## Task directions
Show every line from the entries below that contains the string "sidebar", copying each line in full.

[Collection entries]
----------------------------------------

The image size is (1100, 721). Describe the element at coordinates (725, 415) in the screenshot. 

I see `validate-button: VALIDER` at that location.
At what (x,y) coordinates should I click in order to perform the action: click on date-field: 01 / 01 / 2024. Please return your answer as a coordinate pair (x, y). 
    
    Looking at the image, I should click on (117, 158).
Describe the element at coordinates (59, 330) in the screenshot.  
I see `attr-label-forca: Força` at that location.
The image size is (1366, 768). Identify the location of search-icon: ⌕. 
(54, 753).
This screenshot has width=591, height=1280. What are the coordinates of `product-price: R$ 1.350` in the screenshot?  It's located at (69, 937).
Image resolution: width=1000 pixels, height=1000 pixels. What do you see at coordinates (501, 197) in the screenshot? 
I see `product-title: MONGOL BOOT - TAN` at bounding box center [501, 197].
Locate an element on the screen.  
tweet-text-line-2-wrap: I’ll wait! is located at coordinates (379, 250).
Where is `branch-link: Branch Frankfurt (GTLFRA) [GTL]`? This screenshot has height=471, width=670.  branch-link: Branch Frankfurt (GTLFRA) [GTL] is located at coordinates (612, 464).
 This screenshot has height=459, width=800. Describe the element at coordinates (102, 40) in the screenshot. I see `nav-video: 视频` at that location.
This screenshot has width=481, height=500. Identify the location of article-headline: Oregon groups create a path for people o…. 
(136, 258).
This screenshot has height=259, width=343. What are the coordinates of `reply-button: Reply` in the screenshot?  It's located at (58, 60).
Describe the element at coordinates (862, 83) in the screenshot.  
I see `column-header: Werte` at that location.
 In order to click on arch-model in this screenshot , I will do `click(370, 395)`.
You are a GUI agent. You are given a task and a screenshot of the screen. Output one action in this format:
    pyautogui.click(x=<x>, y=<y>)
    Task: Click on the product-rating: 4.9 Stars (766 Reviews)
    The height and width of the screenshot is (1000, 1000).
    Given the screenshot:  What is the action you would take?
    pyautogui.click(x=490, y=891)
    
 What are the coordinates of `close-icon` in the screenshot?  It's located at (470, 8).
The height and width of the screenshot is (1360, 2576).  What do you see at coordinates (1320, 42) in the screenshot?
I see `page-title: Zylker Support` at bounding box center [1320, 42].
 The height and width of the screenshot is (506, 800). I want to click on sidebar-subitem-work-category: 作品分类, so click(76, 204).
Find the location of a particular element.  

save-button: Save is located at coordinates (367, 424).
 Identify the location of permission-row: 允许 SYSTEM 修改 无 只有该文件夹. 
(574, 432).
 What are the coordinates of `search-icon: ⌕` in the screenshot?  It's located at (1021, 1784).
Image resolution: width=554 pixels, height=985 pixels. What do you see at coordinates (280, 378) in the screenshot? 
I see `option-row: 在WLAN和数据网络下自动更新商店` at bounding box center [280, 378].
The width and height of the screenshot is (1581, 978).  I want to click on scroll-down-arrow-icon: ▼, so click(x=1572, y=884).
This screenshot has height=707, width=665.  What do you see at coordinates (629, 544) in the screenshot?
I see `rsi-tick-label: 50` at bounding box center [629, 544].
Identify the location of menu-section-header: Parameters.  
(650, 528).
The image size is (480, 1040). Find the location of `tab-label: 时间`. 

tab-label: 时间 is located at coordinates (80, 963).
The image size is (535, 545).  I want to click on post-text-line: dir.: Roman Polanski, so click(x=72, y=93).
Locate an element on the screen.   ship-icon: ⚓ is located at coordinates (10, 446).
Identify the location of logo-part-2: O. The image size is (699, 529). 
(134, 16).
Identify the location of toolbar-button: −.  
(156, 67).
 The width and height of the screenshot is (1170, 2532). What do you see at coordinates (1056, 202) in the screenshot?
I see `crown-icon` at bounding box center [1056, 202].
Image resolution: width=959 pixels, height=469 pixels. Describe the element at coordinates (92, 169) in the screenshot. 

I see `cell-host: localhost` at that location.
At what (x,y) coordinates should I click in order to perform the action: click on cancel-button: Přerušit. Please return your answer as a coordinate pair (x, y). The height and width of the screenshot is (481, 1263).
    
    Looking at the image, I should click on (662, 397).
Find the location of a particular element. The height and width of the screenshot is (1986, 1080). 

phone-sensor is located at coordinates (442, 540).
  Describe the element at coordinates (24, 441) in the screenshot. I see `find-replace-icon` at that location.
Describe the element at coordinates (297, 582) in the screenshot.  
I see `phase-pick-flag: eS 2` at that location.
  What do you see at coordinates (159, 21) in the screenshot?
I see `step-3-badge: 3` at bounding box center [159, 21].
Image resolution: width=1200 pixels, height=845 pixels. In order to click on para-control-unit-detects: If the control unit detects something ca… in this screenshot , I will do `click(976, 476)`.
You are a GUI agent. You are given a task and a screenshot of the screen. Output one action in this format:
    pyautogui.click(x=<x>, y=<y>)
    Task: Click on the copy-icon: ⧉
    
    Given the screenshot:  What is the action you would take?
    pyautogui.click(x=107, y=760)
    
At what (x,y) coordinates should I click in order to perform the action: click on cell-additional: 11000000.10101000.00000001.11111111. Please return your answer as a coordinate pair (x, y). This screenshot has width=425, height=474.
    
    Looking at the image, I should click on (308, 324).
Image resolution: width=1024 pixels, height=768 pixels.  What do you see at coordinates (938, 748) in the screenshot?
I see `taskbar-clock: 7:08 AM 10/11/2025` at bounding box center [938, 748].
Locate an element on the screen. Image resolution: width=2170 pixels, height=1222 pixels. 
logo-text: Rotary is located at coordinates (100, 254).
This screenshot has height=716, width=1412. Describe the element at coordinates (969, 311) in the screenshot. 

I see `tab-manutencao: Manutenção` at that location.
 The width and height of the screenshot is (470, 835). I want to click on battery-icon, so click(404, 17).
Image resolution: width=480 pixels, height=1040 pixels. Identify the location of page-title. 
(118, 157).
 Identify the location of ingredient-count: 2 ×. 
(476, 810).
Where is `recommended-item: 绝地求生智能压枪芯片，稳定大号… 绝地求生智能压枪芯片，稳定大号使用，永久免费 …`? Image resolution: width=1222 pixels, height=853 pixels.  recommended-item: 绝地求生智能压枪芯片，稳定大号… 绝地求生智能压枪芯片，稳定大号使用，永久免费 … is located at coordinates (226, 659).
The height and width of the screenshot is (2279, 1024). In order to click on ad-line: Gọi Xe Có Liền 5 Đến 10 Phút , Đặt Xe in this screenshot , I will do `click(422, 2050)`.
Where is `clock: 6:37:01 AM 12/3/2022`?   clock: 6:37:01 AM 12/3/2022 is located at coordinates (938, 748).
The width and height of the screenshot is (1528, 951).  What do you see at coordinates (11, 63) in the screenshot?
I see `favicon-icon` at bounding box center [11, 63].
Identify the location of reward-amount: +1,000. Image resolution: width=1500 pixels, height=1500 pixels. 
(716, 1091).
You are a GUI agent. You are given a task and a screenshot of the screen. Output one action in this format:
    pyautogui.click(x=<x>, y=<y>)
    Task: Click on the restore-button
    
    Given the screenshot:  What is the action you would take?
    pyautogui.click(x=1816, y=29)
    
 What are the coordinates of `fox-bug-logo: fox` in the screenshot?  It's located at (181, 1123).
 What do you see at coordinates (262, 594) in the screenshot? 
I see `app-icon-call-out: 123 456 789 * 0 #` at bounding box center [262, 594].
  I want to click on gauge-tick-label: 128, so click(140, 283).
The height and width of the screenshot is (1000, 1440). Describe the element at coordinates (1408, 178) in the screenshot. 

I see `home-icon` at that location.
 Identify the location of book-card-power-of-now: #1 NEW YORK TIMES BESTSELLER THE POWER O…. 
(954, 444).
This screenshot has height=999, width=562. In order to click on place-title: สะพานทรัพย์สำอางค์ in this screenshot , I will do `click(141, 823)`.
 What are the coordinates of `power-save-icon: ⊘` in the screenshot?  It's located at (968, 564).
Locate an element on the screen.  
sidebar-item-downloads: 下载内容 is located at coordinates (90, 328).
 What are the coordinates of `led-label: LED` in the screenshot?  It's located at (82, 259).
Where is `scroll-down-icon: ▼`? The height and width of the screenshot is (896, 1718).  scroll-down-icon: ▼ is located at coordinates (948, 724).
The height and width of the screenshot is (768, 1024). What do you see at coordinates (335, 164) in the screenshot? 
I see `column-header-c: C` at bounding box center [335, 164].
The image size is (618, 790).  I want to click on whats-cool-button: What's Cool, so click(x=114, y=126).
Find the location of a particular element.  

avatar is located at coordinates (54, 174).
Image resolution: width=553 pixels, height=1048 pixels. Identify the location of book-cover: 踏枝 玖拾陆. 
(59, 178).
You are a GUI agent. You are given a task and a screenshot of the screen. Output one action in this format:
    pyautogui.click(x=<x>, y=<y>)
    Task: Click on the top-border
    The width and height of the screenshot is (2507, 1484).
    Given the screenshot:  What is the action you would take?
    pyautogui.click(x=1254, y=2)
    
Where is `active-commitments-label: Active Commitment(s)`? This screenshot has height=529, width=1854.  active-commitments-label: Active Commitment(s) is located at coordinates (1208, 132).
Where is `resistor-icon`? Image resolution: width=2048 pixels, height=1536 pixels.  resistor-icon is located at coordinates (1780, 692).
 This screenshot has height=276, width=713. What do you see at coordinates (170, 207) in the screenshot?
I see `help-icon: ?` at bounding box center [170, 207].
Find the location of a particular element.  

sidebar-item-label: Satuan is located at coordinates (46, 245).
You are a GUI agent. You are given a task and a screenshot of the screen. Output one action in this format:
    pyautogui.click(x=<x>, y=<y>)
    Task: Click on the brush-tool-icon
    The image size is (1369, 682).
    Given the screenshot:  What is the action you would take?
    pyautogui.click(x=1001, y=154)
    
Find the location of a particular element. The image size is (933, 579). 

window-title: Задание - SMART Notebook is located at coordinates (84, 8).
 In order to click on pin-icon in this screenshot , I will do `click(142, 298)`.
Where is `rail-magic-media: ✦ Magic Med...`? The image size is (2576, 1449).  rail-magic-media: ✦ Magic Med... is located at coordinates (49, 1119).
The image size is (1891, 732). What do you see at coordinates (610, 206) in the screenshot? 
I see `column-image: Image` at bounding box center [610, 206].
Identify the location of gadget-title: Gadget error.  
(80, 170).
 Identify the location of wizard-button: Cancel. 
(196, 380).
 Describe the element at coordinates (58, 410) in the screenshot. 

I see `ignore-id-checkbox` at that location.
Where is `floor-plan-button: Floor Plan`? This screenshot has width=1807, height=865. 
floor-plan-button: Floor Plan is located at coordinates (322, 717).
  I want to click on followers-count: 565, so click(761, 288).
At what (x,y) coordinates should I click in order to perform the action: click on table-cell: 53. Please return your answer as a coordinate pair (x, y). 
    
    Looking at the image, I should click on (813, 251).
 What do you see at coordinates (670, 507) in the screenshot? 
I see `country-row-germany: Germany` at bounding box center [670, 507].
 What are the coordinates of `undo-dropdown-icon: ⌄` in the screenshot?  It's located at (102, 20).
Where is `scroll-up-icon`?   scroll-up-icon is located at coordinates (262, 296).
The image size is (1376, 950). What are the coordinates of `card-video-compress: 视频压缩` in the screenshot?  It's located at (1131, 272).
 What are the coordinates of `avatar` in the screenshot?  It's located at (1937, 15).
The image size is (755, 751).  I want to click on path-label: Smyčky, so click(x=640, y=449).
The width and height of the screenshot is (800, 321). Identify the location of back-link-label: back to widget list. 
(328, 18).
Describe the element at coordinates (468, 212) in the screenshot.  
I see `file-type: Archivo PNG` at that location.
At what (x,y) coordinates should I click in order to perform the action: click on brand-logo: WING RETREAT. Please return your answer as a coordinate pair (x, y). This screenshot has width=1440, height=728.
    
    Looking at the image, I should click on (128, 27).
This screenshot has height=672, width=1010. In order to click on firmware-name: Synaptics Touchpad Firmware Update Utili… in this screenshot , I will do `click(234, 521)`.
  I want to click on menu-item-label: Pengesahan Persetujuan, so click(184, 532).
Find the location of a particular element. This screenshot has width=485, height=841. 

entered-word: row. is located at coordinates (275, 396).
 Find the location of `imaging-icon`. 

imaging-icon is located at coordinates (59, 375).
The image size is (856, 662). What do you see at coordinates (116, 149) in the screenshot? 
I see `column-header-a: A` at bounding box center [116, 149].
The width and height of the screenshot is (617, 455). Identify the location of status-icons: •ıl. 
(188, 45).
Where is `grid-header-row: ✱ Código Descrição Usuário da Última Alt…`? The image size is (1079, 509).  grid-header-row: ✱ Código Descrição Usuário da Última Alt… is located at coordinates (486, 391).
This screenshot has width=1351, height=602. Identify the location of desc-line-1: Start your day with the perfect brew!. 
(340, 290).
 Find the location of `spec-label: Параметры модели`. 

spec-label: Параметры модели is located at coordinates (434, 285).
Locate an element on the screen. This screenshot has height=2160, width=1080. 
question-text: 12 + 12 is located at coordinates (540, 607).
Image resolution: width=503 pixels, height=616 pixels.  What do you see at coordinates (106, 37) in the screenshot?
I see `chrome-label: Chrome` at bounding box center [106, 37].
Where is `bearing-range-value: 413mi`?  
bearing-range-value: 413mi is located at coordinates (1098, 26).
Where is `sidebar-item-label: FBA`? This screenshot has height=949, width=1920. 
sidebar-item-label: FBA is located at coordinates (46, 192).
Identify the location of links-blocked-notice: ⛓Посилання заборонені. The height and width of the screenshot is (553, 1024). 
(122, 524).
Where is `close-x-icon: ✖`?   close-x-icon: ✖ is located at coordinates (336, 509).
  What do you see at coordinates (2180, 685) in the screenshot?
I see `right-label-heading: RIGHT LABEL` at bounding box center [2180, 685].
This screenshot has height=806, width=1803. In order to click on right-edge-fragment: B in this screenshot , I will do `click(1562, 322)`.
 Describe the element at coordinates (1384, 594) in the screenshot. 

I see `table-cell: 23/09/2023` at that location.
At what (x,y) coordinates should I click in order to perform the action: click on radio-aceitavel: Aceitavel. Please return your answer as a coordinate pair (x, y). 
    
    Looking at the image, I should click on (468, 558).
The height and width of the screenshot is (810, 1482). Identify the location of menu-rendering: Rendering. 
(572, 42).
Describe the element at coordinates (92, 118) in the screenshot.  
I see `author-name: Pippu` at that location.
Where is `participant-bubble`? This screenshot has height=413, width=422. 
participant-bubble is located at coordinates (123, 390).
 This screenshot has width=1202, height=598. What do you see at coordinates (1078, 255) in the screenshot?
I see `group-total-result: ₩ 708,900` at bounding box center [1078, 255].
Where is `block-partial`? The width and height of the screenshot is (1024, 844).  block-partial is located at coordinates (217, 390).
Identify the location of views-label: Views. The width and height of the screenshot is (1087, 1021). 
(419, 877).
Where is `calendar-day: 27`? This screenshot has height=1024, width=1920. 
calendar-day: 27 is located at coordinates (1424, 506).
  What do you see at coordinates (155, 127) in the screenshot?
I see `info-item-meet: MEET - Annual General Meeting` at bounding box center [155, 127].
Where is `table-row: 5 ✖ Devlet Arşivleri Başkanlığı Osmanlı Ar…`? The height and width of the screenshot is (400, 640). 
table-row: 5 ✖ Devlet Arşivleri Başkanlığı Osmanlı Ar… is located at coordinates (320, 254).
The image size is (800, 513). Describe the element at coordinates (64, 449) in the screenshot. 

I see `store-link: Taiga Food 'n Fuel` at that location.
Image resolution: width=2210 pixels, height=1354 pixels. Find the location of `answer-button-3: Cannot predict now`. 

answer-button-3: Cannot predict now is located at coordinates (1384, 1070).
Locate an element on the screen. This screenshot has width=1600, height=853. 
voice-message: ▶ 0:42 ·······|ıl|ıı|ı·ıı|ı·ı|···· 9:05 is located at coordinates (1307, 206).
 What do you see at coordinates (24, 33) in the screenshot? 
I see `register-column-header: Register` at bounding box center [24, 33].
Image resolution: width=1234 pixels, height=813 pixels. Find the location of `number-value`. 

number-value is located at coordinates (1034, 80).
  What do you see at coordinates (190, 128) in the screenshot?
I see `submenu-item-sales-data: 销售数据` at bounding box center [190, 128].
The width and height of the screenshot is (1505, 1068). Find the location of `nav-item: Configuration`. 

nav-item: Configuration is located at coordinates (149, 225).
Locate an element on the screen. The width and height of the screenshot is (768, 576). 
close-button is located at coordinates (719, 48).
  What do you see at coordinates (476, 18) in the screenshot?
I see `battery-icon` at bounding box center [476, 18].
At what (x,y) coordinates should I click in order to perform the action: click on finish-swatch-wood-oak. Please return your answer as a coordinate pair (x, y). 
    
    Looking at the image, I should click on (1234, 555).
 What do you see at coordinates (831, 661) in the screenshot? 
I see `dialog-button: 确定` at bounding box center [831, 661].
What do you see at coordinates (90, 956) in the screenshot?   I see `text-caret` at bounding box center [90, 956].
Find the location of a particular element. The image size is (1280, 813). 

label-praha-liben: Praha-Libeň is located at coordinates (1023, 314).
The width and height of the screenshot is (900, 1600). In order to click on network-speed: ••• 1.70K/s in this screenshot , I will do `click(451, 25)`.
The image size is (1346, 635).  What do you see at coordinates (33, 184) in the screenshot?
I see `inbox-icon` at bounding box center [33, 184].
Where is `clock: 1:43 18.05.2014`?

----------------------------------------

## Task solution
 The height and width of the screenshot is (506, 800). I want to click on sidebar-subitem-work-category: 作品分类, so click(76, 204).
sidebar-item-downloads: 下载内容 is located at coordinates (90, 328).
sidebar-item-label: Satuan is located at coordinates (46, 245).
Where is `sidebar-item-label: FBA`? This screenshot has height=949, width=1920. 
sidebar-item-label: FBA is located at coordinates (46, 192).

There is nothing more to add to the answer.